自助具のお箸の使用目的が「出来るだけ失敗せずに食べたい」「とりあえずお箸食事を楽しみたい」「スプーンを卒業して自助具のお箸を使いたい」などの方は、箸ぞうくんⅡ、箸ぞうくんクリアⅡ、箸ノ助の中から選ぶといいでしょう。
自助具のお箸の使用目的が「箸ぞうくんⅡ、箸ぞうくんクリアⅡ、箸ノ助などの比較的操作が容易な自助具のお箸を卒業したい」、「将来的に普通のお箸で食べたい」「できるだけ普通のお箸に近いものを使用したい」などの方は楽々箸、ソフトバリアフリーはしトング式の中から選ぶといいでしょう。
箸ぞうくんⅡ
サイズ・色:グリーン20㎝(右用、左用)、赤19㎝(右用、左用)
特徴:操作が易しい部類に入る。お箸を持った時のフィット感が良好。ガイド機構により箸先がずれない。
右手用、左手用に分かれている。
対象:脳卒中、リウマチ、手指切断など(女性や手の小さな男性向き)
適応:机の上に置いてある紙コップを握って口元まで運べる。
耐熱:100℃
材質:PBT樹脂、竹ステンレス、ウレタン、塗装漆粉(滑り止め)、シリコンゴム
その他:右用、左用あり。食器洗浄機、食器乾燥機に対応している。日本製。
箸ぞうくんクリアⅡ
特徴:操作が易しい部類に入る。お箸を持った時のフィット感が良好。ガイド機構により箸先がずれない。
右手用、左手用に分かれている。
対象:脳卒中、リウマチ、手指欠損など(男性や手の大きな女性向き)
適応:机の上に置いてある紙コップを握って口元まで運べる。
材質:PBT樹脂、竹ステンレス、ウレタン、塗装漆粉(滑り止め)
耐熱:100℃
その他:右用、左用あり。食器洗浄機、食器乾燥機に対応している。日本製。
箸ノ助
特徴:比較的操作が易しい部類に入る。お箸を持った時のフィット感が良好。
ガイド機構により箸先がずれない。左右兼用。
対象:脳卒中、リウマチ、手指欠損など(男性や手の大きな女性向き)
適応:机の上に置いてある紙コップを握って口元まで運べる。
材質:天然木(紫檀)、耐熱ABS、ステンレス、ウレタン塗装
耐熱:80℃
その他:左右兼用。食器洗浄機、食器乾燥機に対応していない。日本製。
楽々箸
サイズ・色:サイズは17cm,19,5cm,22,5cmの3種類。色は画像のもののみ。

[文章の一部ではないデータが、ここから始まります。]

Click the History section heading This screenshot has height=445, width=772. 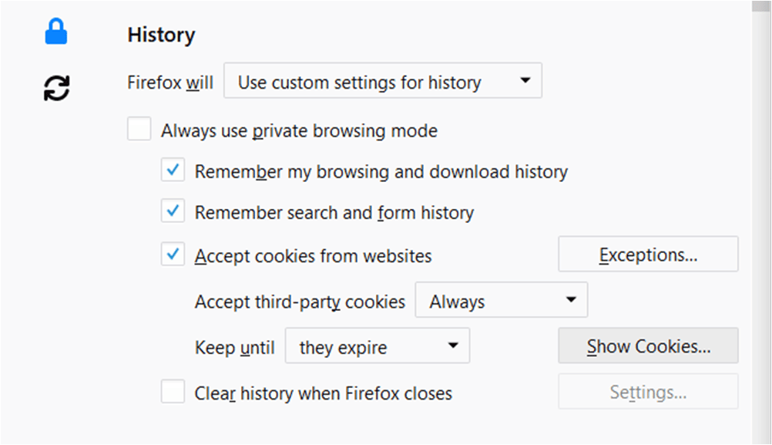click(161, 35)

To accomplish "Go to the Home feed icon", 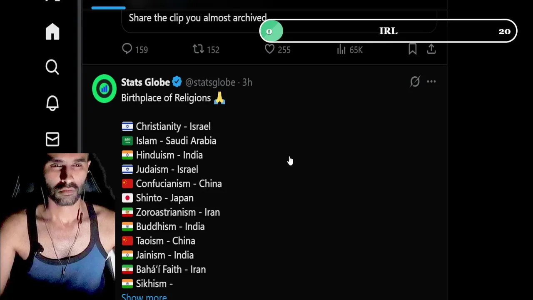I will [52, 32].
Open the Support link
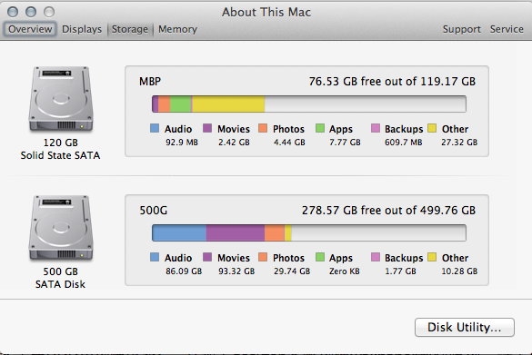Viewport: 532px width, 355px height. 461,29

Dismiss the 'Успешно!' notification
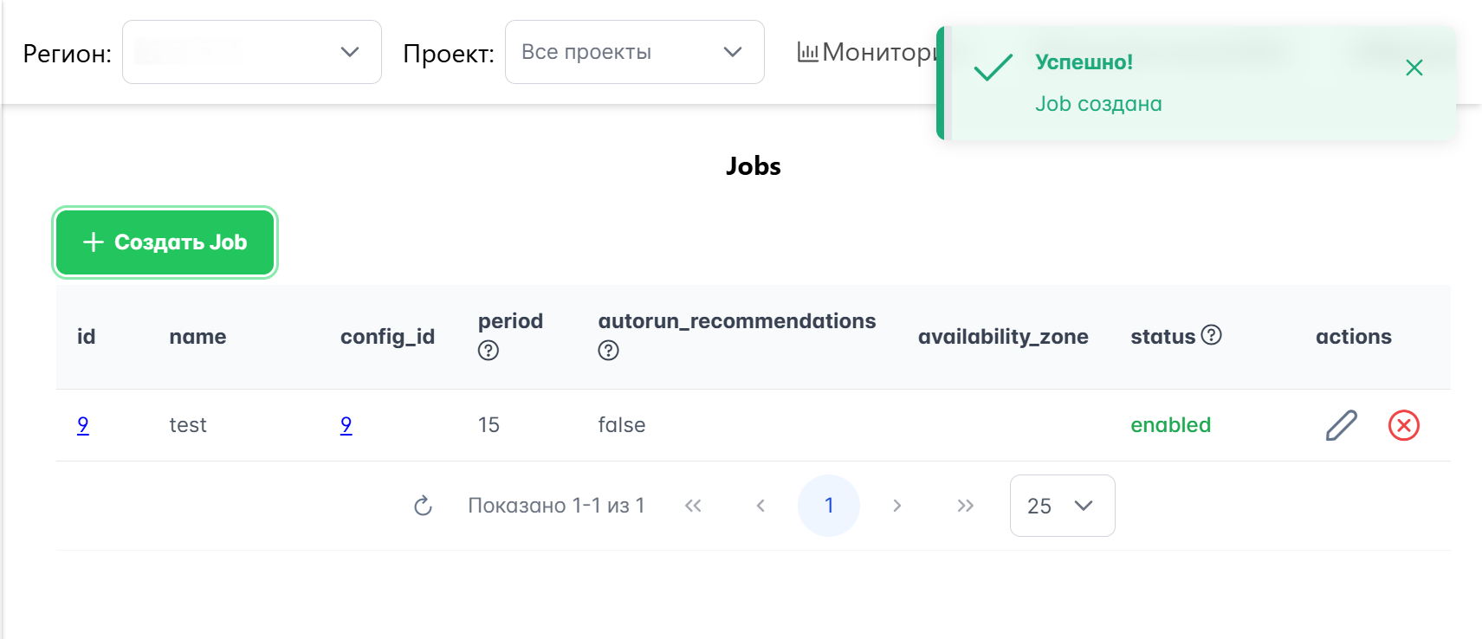pos(1414,68)
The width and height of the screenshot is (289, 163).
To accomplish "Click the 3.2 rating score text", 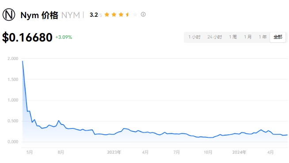I will (x=94, y=15).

重さ:大(22,5cm)26ℊ、中(19,5cm)20ℊ、小(17cm)16ℊ
特徴:ジョイント(接合用部品)部分を除けば普通のお箸に似ているので 操作はやや難しい部類に入る。
お箸を閉じたときに箸先がずれないようにピンセント型のジョイント(接合用部品)の先がとげ抜きのようになっている。
対象:脳卒中、リウマチ、手指欠損など
適応:机の上に置いてあるボールペンをつまんで、同じ机の上にあるペン入れなどに入れることが出来る。
材質:積層強化木、ステンレス
耐熱:110℃
その他:左右兼用
ソフトバリアフリーはしトング式
サイズ・色:20.5㎝のみ、木目、レッド、紺の3種類。
重さ:16g
特徴:他の自助具のお箸のようにジョイント(接合用部品)部分がなく、左右のお箸が一体化している。
ガイド機構はなく手に自身の意図しない余計な力が加わるとすぐに箸先がずれてしまう。
対象:脳卒中、リウマチ、手指欠損など
適応:机の上に置いてあるボールペンをつまんで、同じ机の上にあるペン入れなどに入れることが出来る。
材質:ABS樹脂
耐熱:70℃~-20℃
その他:左右兼用。食器洗浄機機、食器乾燥機に対応していない。塩素系漂白剤の使用や煮沸消毒禁止。